What the task requires: The answer must consist of every record below, reproduced exactly.
════
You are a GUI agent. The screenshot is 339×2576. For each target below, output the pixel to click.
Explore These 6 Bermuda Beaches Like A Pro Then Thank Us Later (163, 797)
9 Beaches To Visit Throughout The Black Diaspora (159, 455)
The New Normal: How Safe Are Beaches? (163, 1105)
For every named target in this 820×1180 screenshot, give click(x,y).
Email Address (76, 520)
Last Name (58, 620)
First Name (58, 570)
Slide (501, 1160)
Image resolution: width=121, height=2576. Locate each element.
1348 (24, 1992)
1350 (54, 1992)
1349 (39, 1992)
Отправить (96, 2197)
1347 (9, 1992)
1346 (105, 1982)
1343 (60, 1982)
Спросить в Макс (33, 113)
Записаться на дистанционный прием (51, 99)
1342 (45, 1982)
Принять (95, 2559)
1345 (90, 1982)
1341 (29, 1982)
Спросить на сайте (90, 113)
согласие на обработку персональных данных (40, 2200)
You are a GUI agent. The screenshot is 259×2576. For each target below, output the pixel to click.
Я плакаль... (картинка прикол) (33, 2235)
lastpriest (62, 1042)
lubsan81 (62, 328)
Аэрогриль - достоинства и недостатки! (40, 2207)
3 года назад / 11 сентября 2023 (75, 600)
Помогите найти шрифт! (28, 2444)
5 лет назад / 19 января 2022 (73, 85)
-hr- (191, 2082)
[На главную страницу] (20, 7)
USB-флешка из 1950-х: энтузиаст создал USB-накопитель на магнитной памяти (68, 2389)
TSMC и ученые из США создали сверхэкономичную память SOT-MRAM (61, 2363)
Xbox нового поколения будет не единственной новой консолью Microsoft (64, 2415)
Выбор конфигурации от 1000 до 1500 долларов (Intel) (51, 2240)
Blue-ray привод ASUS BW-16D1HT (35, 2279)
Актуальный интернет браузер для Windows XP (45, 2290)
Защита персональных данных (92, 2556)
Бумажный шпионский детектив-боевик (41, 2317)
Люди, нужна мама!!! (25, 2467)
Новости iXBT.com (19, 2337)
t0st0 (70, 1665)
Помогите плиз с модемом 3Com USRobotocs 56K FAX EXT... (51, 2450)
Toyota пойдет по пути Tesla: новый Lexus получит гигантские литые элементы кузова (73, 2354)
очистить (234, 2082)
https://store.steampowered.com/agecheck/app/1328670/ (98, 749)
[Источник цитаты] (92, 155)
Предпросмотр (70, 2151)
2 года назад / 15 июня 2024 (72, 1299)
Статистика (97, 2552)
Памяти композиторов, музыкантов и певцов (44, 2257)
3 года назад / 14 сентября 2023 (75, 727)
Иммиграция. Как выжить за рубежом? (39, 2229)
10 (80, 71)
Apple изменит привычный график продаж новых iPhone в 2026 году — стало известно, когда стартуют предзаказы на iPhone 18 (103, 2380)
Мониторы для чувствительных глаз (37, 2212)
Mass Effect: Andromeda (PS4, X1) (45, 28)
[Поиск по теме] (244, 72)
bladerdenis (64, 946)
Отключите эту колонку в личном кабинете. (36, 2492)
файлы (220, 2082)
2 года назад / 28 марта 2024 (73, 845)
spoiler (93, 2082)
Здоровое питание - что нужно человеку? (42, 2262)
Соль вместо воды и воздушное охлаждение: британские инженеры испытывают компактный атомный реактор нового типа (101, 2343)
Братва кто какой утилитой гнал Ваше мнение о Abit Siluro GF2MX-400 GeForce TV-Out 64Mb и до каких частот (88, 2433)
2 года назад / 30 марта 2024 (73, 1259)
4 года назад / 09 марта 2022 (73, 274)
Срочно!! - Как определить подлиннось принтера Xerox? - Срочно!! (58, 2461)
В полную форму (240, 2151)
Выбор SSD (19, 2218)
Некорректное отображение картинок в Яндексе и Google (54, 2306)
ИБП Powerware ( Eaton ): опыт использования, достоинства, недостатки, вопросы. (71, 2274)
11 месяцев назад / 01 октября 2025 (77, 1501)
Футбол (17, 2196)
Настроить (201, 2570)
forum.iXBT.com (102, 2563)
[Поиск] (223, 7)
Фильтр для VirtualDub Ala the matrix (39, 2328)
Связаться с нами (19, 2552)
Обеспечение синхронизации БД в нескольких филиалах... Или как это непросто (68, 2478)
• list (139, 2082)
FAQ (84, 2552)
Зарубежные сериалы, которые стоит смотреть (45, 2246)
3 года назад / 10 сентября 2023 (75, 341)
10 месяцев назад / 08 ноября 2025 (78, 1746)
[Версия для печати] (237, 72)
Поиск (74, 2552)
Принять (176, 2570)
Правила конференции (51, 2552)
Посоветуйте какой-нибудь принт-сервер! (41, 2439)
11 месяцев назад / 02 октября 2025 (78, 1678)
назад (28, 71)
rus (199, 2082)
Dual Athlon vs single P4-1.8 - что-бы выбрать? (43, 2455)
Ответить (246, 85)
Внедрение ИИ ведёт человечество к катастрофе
════
Result of the exercise:
You are a GUI agent. The screenshot is 339×2576. For each target below, output the pixel to click.
Explore These 6 Bermuda Beaches Like A Pro Then Thank Us Later (163, 797)
9 Beaches To Visit Throughout The Black Diaspora (159, 455)
The New Normal: How Safe Are Beaches? (163, 1105)
For every named target in this 820×1180 screenshot, give click(x,y).
Email Address (76, 520)
Last Name (58, 620)
First Name (58, 570)
Slide (501, 1160)
Image resolution: width=121, height=2576. Locate each element.
1348 (24, 1992)
1350 (54, 1992)
1349 (39, 1992)
Отправить (96, 2197)
1347 (9, 1992)
1346 (105, 1982)
1343 (60, 1982)
Спросить в Макс (33, 113)
Записаться на дистанционный прием (51, 99)
1342 (45, 1982)
Принять (95, 2559)
1345 (90, 1982)
1341 (29, 1982)
Спросить на сайте (90, 113)
согласие на обработку персональных данных (40, 2200)
You are a GUI agent. The screenshot is 259×2576. For each target below, output the pixel to click.
Я плакаль... (картинка прикол) (33, 2235)
lastpriest (62, 1042)
lubsan81 (62, 328)
Аэрогриль - достоинства и недостатки! (40, 2207)
3 года назад / 11 сентября 2023 (75, 600)
Помогите найти шрифт! (28, 2444)
5 лет назад / 19 января 2022 (73, 85)
-hr- (191, 2082)
[На главную страницу] (20, 7)
USB-флешка из 1950-х: энтузиаст создал USB-накопитель на магнитной памяти (68, 2389)
TSMC и ученые из США создали сверхэкономичную память SOT-MRAM (61, 2363)
Xbox нового поколения будет не единственной новой консолью Microsoft (64, 2415)
Выбор конфигурации от 1000 до 1500 долларов (Intel) (51, 2240)
Blue-ray привод ASUS BW-16D1HT (35, 2279)
Актуальный интернет браузер для Windows XP (45, 2290)
Защита персональных данных (92, 2556)
Бумажный шпионский детектив-боевик (41, 2317)
Люди, нужна мама!!! (25, 2467)
Новости iXBT.com (19, 2337)
t0st0 (70, 1665)
Помогите плиз с модемом 3Com USRobotocs 56K FAX EXT... (51, 2450)
Toyota пойдет по пути Tesla: новый Lexus получит гигантские литые элементы кузова (73, 2354)
очистить (234, 2082)
https://store.steampowered.com/agecheck/app/1328670/ (98, 749)
[Источник цитаты] (92, 155)
Предпросмотр (70, 2151)
2 года назад / 15 июня 2024 (72, 1299)
Статистика (97, 2552)
Памяти композиторов, музыкантов и певцов (44, 2257)
3 года назад / 14 сентября 2023 (75, 727)
Иммиграция. Как выжить за рубежом? (39, 2229)
10 (80, 71)
Apple изменит привычный график продаж новых iPhone в 2026 году — стало известно, когда стартуют предзаказы на iPhone 18 (103, 2380)
Мониторы для чувствительных глаз (37, 2212)
Mass Effect: Andromeda (PS4, X1) (45, 28)
[Поиск по теме] (244, 72)
bladerdenis (64, 946)
Отключите эту колонку в личном кабинете. (36, 2492)
файлы (220, 2082)
2 года назад / 28 марта 2024 (73, 845)
spoiler (93, 2082)
Здоровое питание - что нужно человеку? (42, 2262)
Соль вместо воды и воздушное охлаждение: британские инженеры испытывают компактный атомный реактор нового типа (101, 2343)
Братва кто какой утилитой гнал Ваше мнение о Abit Siluro GF2MX-400 GeForce TV-Out 64Mb и до каких частот (88, 2433)
2 года назад / 30 марта 2024 (73, 1259)
4 года назад / 09 марта 2022 (73, 274)
Срочно!! - Как определить подлиннось принтера Xerox? - Срочно!! (58, 2461)
В полную форму (240, 2151)
Выбор SSD (19, 2218)
Некорректное отображение картинок в Яндексе и Google (54, 2306)
ИБП Powerware ( Eaton ): опыт использования, достоинства, недостатки, вопросы. (71, 2274)
11 месяцев назад / 01 октября 2025 (77, 1501)
Футбол (17, 2196)
Настроить (201, 2570)
forum.iXBT.com (102, 2563)
[Поиск] (223, 7)
Фильтр для VirtualDub Ala the matrix (39, 2328)
Связаться с нами (19, 2552)
Обеспечение синхронизации БД в нескольких филиалах... Или как это непросто (68, 2478)
• list (139, 2082)
FAQ (84, 2552)
Зарубежные сериалы, которые стоит смотреть (45, 2246)
3 года назад / 10 сентября 2023 (75, 341)
10 месяцев назад / 08 ноября 2025 (78, 1746)
[Версия для печати] (237, 72)
Поиск (74, 2552)
Принять (176, 2570)
Правила конференции (51, 2552)
Посоветуйте какой-нибудь принт-сервер! (41, 2439)
11 месяцев назад / 02 октября 2025 (78, 1678)
назад (28, 71)
rus (199, 2082)
Dual Athlon vs single P4-1.8 - что-бы выбрать? (43, 2455)
Ответить (246, 85)
Внедрение ИИ ведёт человечество к катастрофе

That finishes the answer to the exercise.